Deckers Outdoor Corp. and the former Pacific Capital Bancorp, two of the biggest names in tri-county business, were the targets of a KPMG auditor who leaked their financial information to a golf partner and now faces federal criminal insider trading charges, according to prosecutors.
Scott London, a former partner in charge of the accounting firm’s regional audit practice, was charged by the U.S. Securities and Exchange Commission and the Justice Department with passing along earnings and financial information about Deckers, Pacific Capital and three other companies to Bryan Shaw before that information was available to the public. Shaw, a jewelry store owner and country club friend of London’s, allegedly used that information to reap $1.27 million in illicit profits and repaid London with $50,00 in cash and a Rolex watch, according to the complaints.

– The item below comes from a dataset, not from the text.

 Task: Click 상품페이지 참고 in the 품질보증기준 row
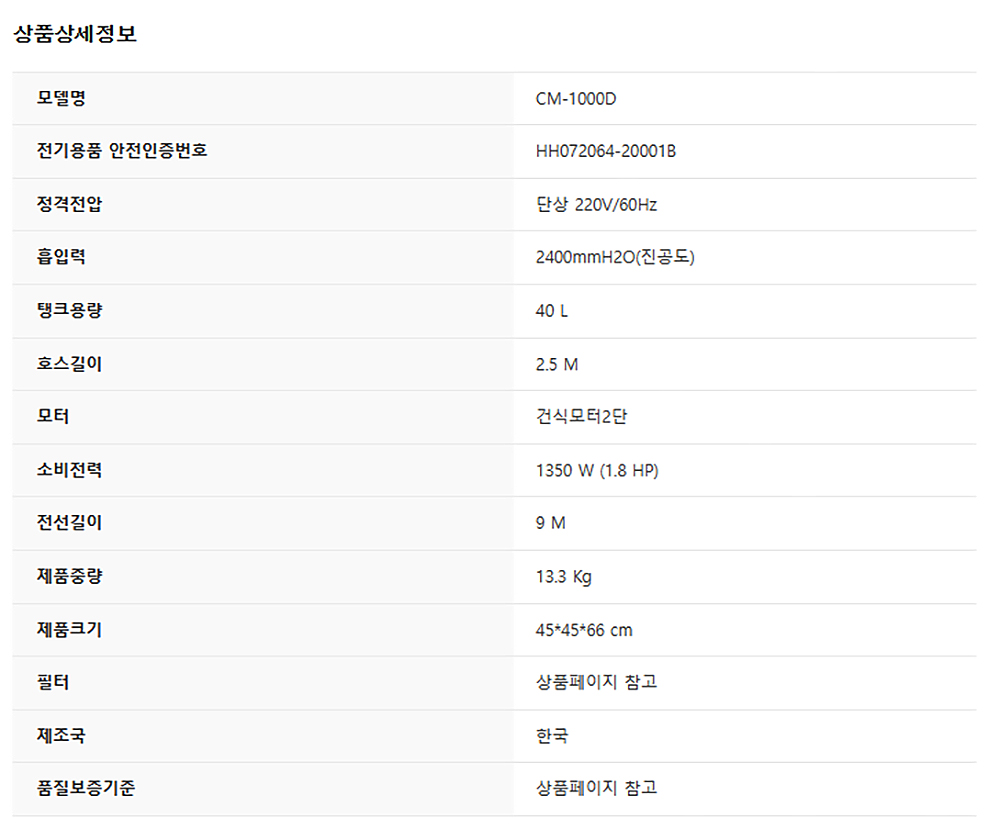tap(596, 789)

Publicly traded companies must release their financial information to the entire public at once so that all investors have an equal chance to act on it. But federal prosecutors allege that Shaw received inside information about Goleta-based Deckers and Pacific Capital Bancorp, the former parent of Santa Barbara Bank & Trust and now part of Union Bank, before it was available to other investors.
Businesses routinely provide their auditors with confidential financial information, and Deckers and Union Bank are not accused of any wrongdoing. Union Bank declined to comment, and Deckers did not immediately return a request for comment.
“Mr. London chose to betray the trust placed in him as a financial auditor and to tip the trading scales for the benefit of insiders like himself,” U.S. Attorney Andre Birotte Jr. in Los Angeles said in a statement.
In the case of Deckers, prosecutors allege that London leaked information about quarterly earnings reports four times. On the first two occasions, Shaw intercepted positive news and used it to buy call options, a contract that profits when a stock’s price rises. On the second two occasions, London passed on information ahead of earnings reports that caused Deckers shares to plummet 14 percent and 25 percent, respectively. In those cases, Shaw purchased put options, contracts that profit only when a stock’s price drops, according to the complaint.
In the case of Pacific Capital, Shaw allegedly received a tip from London “sometime in early February 2012” about its upcoming merger with Union Bank, a fast-moving deal that surprised most observers in the Tri-Counties. Between Feb. 8 and March 9, 2012, the lawsuits allege, Shaw bought 12,225 shares of Pacific Capital and 120 call options. When Union Bank and Pacific Capital announced the deal, the share prices skyrocketed 57 percent in one day. Prosecutors allege that Shaw reaped a profit of at least $365,000 on his Pacific Capital share trades.
According to prosecutors, London said he began to help his country club friend with stock tips in 2010 after Shaw’s jewelry store struggled during the recession. Shaw allegedly repaid London $50,000 in cash, handed over in bags outside Shaw’s jewelry store, and with a Rolex watch valued at $12,000.
KPMG immediately terminated London when it learned of the investigation, and cut ties with Sketchers USA and Herbalife, two of the other firms whose information London allegedly leaked. Pacific Capital’s shares ceased to trade publicly after the Union Bank deal, and it’s unclear whether Deckers will maintain its relationship with KPMG.
London’s attorney, Harland Braun, told Bloomberg News that London plans to plead guilty.
For his part, Shaw began cooperating with law enforcement officials in February and recorded several in-person meetings with London.
“Over the past several months, I have fully cooperated with the FBI, the SEC, and the U.S. Department of Justice in their ongoing investigation of this matter,” Shaw said in a statement released to multiple news agencies. “I expect that my actions will result in significant civil and criminal consequences, but I realize that this is the painful price I will pay for my transgressions.”